Work item
Lines from the entries below that hold "badge" form the answer; copy all of them.

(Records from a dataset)
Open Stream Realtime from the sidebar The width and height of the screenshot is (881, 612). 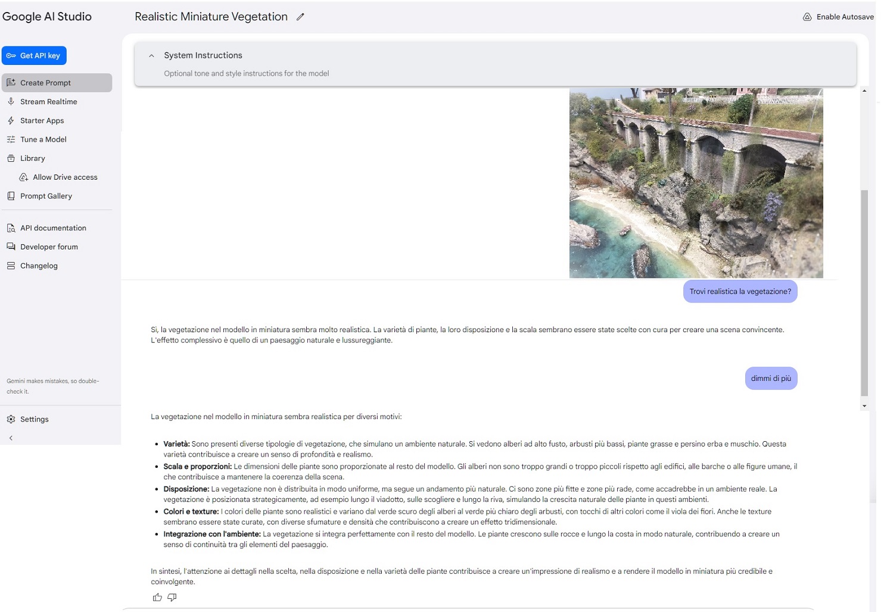click(48, 102)
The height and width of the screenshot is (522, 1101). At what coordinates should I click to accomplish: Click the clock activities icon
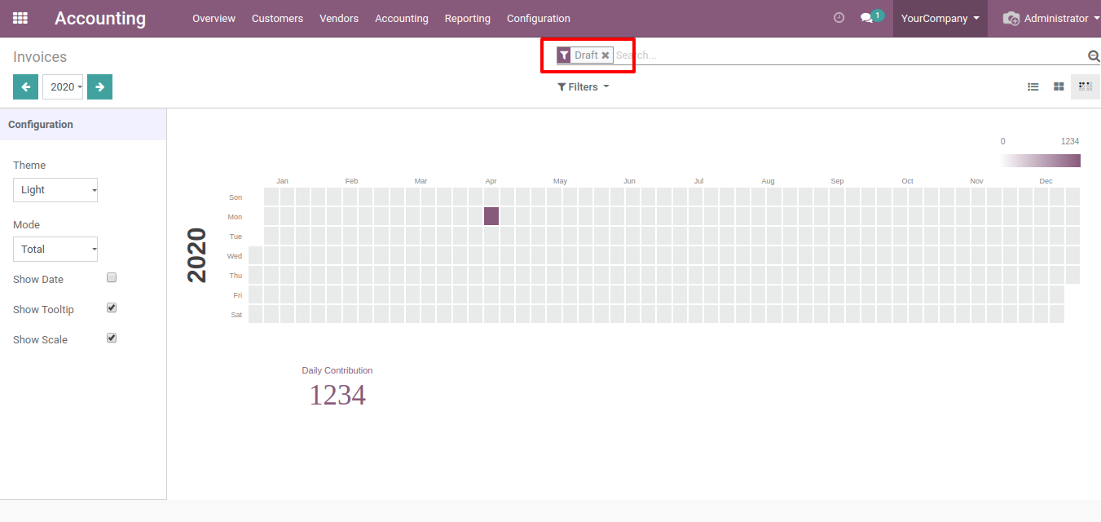point(839,18)
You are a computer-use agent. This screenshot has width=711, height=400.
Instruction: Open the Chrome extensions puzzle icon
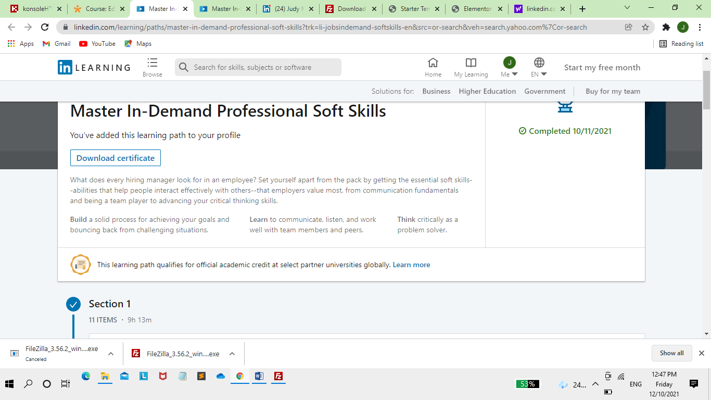[x=666, y=27]
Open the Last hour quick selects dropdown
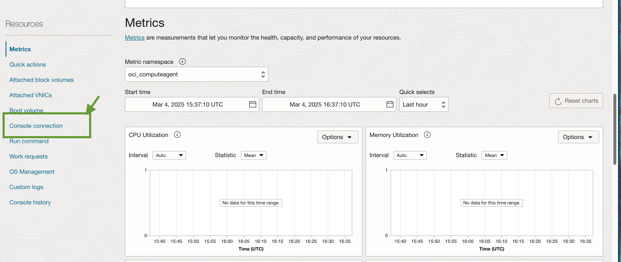This screenshot has height=262, width=621. point(423,105)
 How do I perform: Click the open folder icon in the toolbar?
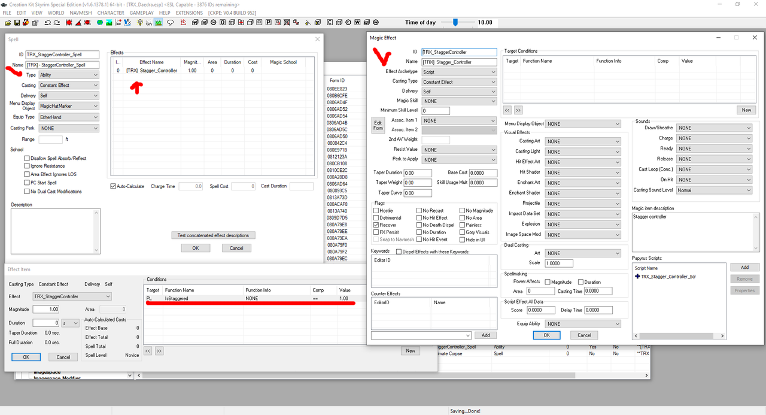click(x=8, y=23)
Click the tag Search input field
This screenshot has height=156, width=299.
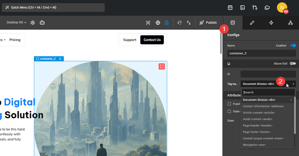tap(268, 92)
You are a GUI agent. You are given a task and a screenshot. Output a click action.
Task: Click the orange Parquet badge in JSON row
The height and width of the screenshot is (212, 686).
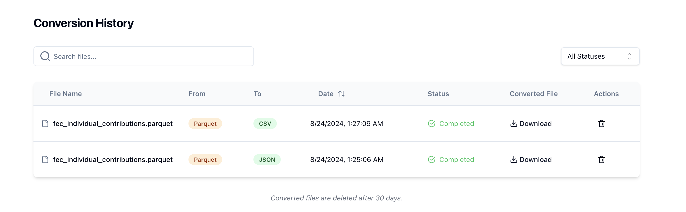pos(205,159)
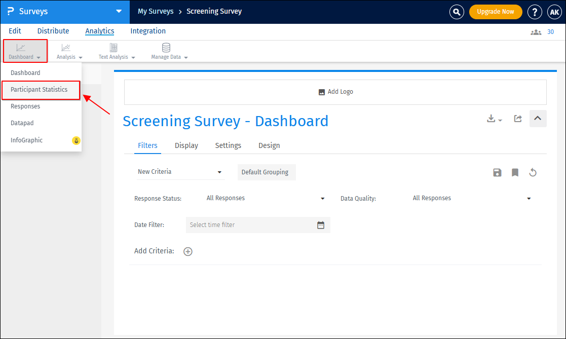The height and width of the screenshot is (339, 566).
Task: Select Participant Statistics from the menu
Action: coord(41,90)
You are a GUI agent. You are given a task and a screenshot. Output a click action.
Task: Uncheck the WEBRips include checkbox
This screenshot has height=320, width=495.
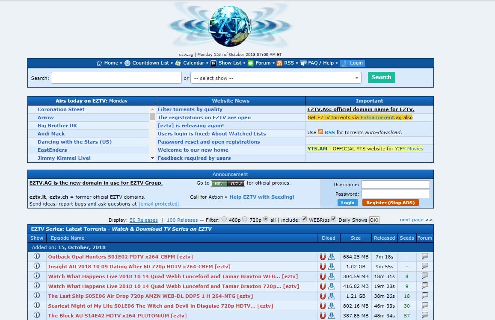[x=304, y=219]
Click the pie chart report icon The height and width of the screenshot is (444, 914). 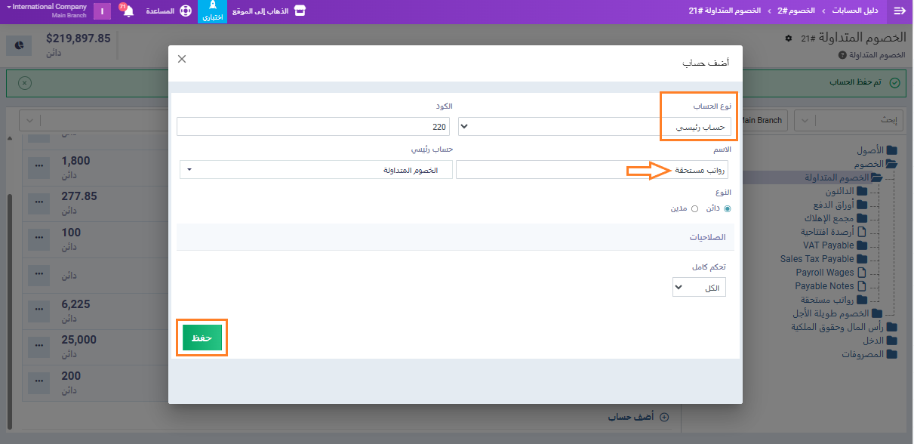pos(20,45)
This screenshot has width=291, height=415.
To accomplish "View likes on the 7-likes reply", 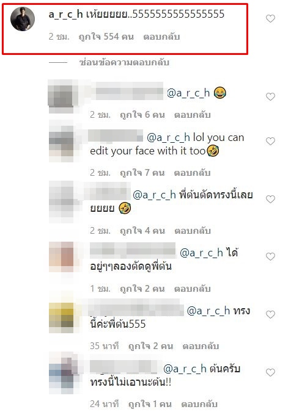I will tap(142, 173).
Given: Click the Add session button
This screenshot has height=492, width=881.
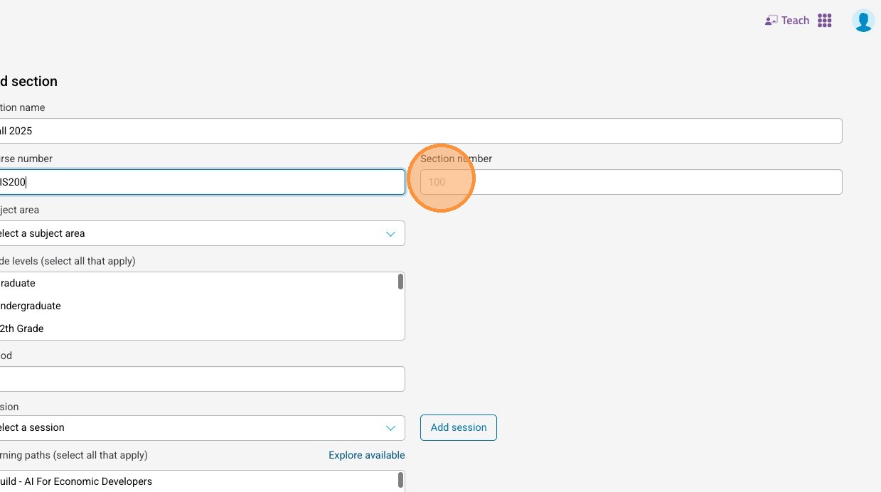Looking at the screenshot, I should pyautogui.click(x=459, y=427).
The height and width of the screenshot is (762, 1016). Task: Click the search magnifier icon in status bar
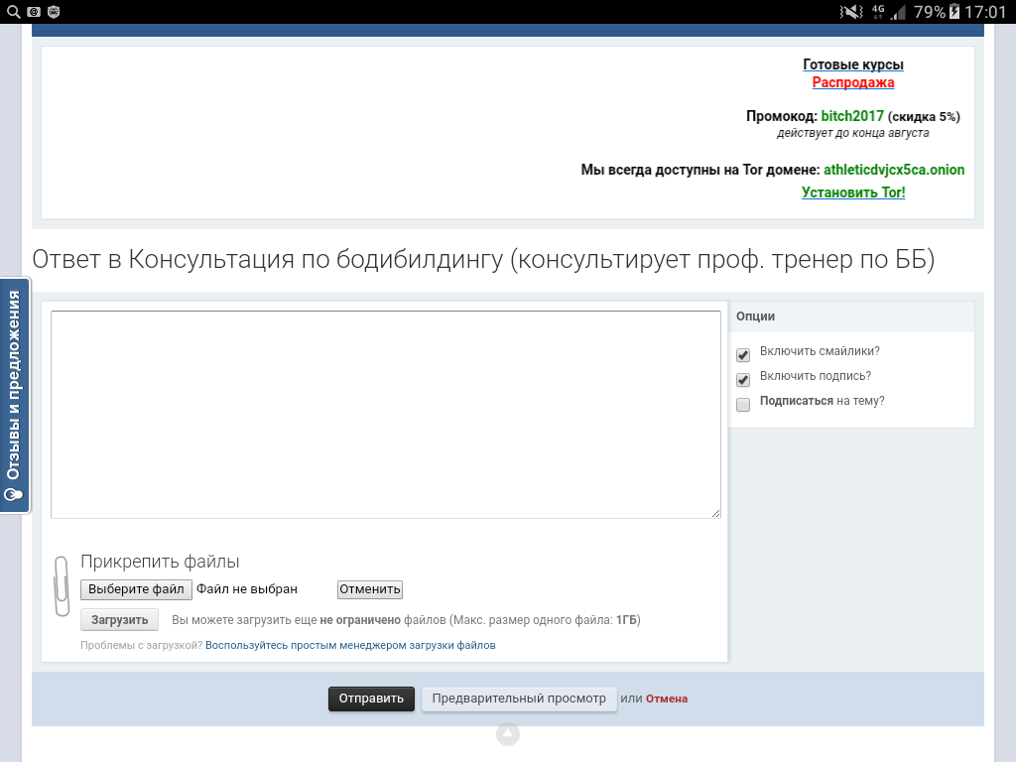click(13, 12)
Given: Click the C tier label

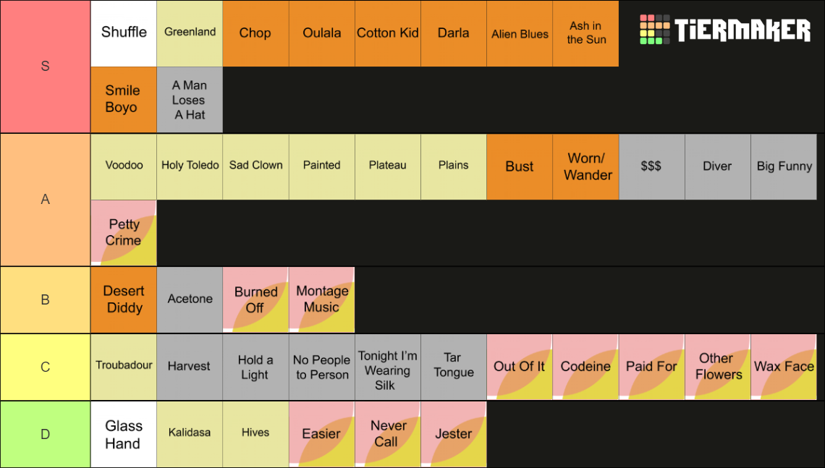Looking at the screenshot, I should 46,367.
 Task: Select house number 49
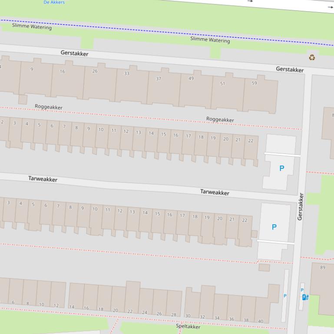(191, 78)
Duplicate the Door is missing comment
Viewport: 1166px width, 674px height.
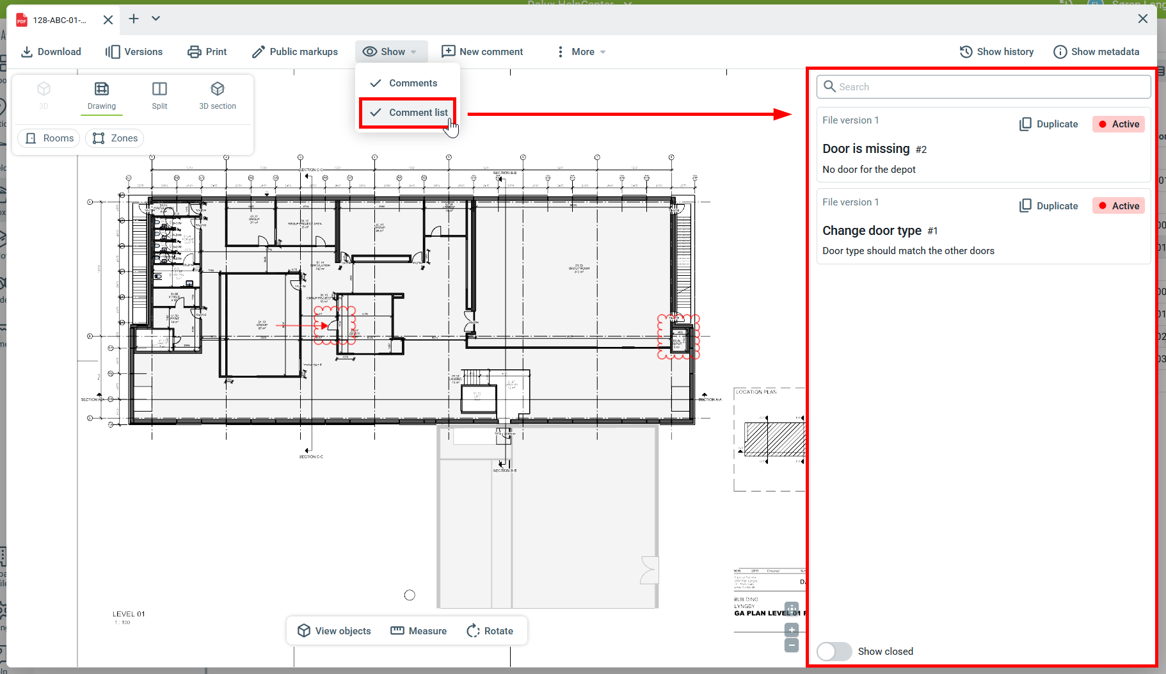(x=1048, y=124)
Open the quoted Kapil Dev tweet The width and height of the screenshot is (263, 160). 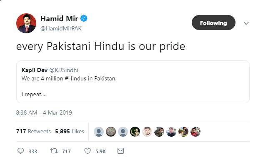(133, 82)
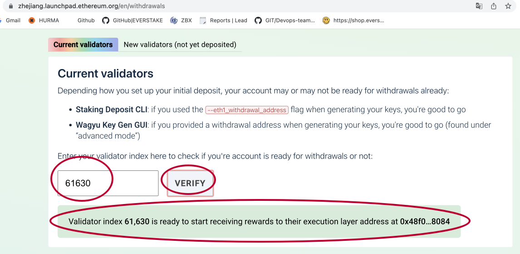Open the HURMA bookmark icon
Screen dimensions: 520x254
(x=32, y=20)
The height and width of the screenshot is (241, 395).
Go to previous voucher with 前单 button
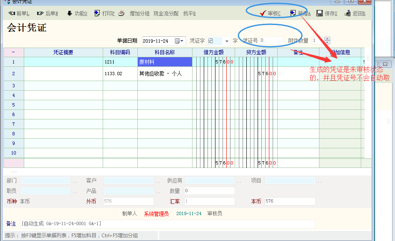click(x=19, y=14)
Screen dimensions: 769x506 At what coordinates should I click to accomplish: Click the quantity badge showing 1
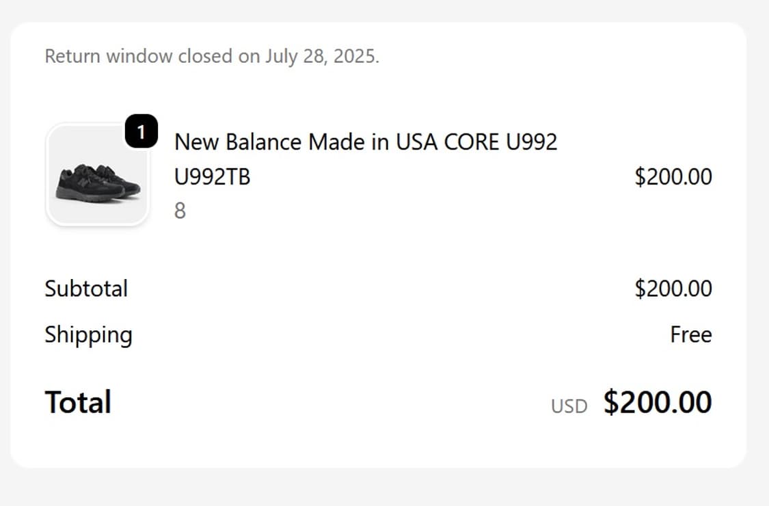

Response to this exercise
Task: Click the orange Parquet badge in JSON row
Screen dimensions: 769x506 At what coordinates should I click to accomplish: Click the quantity badge showing 1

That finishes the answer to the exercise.